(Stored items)

◆ ◆ ◆ ◆ ◆ ◆ ◆

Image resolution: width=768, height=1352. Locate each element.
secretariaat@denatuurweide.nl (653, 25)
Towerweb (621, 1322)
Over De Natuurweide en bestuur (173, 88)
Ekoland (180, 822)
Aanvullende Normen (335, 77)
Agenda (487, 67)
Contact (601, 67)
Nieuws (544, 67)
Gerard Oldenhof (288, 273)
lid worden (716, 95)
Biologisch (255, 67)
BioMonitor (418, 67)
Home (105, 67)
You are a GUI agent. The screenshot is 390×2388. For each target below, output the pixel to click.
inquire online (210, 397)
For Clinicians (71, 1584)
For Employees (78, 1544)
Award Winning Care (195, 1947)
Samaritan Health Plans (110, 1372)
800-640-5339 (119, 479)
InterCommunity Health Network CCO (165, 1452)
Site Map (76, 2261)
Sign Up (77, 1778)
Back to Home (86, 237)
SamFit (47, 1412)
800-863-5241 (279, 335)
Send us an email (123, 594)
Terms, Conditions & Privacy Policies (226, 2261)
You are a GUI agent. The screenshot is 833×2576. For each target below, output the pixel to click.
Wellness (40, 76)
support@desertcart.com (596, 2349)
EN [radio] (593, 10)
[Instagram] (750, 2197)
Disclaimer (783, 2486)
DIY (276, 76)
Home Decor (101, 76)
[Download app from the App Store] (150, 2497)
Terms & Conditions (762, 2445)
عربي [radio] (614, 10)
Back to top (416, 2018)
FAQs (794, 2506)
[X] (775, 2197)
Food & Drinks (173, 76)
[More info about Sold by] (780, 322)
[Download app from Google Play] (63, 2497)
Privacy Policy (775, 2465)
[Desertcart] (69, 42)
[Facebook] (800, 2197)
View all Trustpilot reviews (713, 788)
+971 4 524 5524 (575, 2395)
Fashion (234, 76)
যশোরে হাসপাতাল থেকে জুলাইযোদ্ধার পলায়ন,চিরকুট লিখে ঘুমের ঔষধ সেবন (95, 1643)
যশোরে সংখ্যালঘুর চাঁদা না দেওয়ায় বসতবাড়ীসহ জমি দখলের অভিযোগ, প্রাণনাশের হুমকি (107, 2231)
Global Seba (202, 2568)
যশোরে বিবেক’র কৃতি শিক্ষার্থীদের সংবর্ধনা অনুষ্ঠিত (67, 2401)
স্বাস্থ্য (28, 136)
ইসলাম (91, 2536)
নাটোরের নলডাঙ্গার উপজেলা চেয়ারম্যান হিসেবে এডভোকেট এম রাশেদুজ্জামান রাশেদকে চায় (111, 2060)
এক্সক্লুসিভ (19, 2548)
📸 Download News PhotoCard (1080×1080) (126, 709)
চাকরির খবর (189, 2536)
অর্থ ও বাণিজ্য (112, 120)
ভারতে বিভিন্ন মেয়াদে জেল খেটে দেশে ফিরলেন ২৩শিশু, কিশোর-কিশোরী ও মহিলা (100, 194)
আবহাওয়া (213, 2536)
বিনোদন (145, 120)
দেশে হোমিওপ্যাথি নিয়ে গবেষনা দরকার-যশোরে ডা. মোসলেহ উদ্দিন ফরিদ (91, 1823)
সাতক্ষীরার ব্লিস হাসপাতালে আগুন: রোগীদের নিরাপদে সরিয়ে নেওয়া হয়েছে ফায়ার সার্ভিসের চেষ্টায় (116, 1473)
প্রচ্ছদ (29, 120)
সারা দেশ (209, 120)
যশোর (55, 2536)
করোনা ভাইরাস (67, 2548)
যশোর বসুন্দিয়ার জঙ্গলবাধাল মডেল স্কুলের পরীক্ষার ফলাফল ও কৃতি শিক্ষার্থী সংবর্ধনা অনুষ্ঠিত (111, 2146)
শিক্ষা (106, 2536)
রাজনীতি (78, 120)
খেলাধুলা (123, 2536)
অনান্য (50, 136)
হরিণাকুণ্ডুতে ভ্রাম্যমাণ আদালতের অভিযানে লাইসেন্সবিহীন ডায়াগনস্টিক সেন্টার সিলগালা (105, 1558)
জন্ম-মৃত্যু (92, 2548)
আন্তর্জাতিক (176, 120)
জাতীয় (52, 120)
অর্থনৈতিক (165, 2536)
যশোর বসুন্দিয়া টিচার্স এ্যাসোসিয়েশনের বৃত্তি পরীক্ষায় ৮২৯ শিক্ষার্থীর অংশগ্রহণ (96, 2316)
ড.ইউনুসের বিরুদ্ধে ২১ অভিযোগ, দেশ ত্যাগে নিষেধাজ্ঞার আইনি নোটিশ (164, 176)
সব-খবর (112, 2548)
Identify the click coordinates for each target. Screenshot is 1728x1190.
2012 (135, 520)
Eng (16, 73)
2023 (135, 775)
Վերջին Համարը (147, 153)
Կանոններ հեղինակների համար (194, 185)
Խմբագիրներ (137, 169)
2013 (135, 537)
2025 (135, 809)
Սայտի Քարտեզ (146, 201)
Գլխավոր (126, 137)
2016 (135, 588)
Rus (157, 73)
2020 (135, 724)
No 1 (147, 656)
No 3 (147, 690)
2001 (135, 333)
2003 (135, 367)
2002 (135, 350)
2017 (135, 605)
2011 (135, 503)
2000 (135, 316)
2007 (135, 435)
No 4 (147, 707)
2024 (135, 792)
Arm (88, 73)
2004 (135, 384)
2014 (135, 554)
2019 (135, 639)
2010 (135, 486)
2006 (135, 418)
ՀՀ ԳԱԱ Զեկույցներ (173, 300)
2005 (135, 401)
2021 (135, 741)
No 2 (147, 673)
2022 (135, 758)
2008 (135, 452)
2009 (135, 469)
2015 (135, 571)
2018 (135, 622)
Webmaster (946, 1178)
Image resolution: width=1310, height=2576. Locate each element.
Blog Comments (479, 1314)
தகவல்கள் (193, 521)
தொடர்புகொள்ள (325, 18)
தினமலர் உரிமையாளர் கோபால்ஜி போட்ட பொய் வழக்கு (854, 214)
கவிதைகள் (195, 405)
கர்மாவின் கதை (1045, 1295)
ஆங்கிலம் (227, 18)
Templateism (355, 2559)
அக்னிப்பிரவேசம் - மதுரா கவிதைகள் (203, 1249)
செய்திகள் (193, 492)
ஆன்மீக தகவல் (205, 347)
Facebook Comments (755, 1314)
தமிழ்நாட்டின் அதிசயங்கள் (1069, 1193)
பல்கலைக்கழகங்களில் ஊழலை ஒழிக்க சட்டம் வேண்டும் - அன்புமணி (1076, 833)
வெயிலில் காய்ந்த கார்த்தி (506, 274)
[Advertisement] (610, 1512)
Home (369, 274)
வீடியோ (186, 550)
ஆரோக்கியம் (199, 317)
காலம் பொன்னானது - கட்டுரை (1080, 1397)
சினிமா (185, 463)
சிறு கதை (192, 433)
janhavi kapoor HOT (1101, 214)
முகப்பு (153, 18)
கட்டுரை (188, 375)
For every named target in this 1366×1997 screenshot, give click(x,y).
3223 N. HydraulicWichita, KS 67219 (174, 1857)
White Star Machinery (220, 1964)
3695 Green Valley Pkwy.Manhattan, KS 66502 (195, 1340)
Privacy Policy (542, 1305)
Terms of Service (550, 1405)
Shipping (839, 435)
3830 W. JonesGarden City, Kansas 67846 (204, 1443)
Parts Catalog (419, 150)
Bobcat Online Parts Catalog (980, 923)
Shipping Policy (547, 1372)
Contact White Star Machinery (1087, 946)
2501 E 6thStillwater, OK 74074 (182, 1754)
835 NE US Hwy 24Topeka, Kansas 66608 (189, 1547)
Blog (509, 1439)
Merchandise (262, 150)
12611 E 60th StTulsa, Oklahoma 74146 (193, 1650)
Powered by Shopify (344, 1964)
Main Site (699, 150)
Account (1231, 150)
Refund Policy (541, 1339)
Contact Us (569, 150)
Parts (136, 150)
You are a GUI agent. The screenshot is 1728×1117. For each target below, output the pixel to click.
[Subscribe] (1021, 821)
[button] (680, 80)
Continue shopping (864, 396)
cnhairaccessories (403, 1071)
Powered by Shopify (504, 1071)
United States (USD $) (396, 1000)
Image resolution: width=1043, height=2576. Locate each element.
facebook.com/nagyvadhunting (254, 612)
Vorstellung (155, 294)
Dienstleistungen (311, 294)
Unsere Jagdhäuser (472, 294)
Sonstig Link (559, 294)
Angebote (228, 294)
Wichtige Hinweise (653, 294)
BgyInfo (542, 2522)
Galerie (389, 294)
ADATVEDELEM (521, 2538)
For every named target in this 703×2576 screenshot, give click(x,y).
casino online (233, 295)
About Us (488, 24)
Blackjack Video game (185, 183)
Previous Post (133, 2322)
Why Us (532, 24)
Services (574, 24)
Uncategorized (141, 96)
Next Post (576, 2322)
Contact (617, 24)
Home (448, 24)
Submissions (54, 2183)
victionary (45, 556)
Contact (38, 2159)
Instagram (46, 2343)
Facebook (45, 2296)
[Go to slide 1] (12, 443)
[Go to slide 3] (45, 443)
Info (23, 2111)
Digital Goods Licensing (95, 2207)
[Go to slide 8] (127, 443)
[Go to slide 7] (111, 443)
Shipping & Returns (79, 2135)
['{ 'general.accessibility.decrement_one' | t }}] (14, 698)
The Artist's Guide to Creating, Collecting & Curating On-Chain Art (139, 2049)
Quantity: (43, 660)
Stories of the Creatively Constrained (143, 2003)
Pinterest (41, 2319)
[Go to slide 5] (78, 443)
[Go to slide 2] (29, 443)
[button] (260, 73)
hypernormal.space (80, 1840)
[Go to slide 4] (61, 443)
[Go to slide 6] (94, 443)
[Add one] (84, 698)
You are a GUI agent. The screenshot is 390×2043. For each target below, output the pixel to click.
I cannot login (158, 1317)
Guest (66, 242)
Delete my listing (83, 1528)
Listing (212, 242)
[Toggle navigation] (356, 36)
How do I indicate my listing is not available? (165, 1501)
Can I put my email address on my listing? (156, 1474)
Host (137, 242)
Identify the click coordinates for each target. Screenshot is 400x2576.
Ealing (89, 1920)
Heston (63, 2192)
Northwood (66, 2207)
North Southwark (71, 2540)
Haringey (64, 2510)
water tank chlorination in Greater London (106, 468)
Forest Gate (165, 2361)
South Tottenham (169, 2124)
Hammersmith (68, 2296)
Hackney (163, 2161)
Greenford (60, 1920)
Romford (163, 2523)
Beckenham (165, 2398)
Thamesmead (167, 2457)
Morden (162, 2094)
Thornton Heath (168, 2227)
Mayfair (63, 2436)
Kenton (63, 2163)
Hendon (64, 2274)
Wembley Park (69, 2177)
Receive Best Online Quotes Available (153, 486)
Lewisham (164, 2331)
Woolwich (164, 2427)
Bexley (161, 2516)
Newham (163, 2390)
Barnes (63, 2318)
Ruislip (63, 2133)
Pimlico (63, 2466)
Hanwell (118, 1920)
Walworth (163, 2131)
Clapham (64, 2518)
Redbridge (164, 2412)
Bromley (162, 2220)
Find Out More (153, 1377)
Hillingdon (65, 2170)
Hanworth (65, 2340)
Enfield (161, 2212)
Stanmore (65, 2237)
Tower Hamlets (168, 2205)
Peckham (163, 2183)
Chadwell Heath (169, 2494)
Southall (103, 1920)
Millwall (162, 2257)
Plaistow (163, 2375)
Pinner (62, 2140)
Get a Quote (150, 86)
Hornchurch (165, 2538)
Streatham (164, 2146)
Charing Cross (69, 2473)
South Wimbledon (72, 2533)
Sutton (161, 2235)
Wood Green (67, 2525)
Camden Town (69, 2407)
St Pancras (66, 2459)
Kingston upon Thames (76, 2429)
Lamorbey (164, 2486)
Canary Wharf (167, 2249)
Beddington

◆ ◆ ◆ ◆ ◆ ◆ ◆

**EXERCISE BRIEF:** Scan the records above for the lines holding "সারা দেশ (209, 120)" and "2021 (135, 741)". Transcribe those two and every line between them word for word, and no others.

**WRITTEN RESPONSE:**
সারা দেশ (209, 120)
যশোর (55, 2536)
করোনা ভাইরাস (67, 2548)
যশোর বসুন্দিয়ার জঙ্গলবাধাল মডেল স্কুলের পরীক্ষার ফলাফল ও কৃতি শিক্ষার্থী সংবর্ধনা অনুষ্ঠিত (111, 2146)
শিক্ষা (106, 2536)
রাজনীতি (78, 120)
খেলাধুলা (123, 2536)
অনান্য (50, 136)
হরিণাকুণ্ডুতে ভ্রাম্যমাণ আদালতের অভিযানে লাইসেন্সবিহীন ডায়াগনস্টিক সেন্টার সিলগালা (105, 1558)
জন্ম-মৃত্যু (92, 2548)
আন্তর্জাতিক (176, 120)
জাতীয় (52, 120)
অর্থনৈতিক (165, 2536)
যশোর বসুন্দিয়া টিচার্স এ্যাসোসিয়েশনের বৃত্তি পরীক্ষায় ৮২৯ শিক্ষার্থীর অংশগ্রহণ (96, 2316)
ড.ইউনুসের বিরুদ্ধে ২১ অভিযোগ, দেশ ত্যাগে নিষেধাজ্ঞার আইনি নোটিশ (164, 176)
সব-খবর (112, 2548)
Identify the click coordinates for each target. Screenshot is 1728x1190.
2012 (135, 520)
Eng (16, 73)
2023 (135, 775)
Վերջին Համարը (147, 153)
Կանոններ հեղինակների համար (194, 185)
Խմբագիրներ (137, 169)
2013 (135, 537)
2025 (135, 809)
Սայտի Քարտեզ (146, 201)
Գլխավոր (126, 137)
2016 (135, 588)
Rus (157, 73)
2020 (135, 724)
No 1 (147, 656)
No 3 (147, 690)
2001 (135, 333)
2003 (135, 367)
2002 (135, 350)
2017 (135, 605)
2011 (135, 503)
2000 (135, 316)
2007 (135, 435)
No 4 (147, 707)
2024 (135, 792)
Arm (88, 73)
2004 (135, 384)
2014 (135, 554)
2019 (135, 639)
2010 (135, 486)
2006 (135, 418)
ՀՀ ԳԱԱ Զեկույցներ (173, 300)
2005 (135, 401)
2021 (135, 741)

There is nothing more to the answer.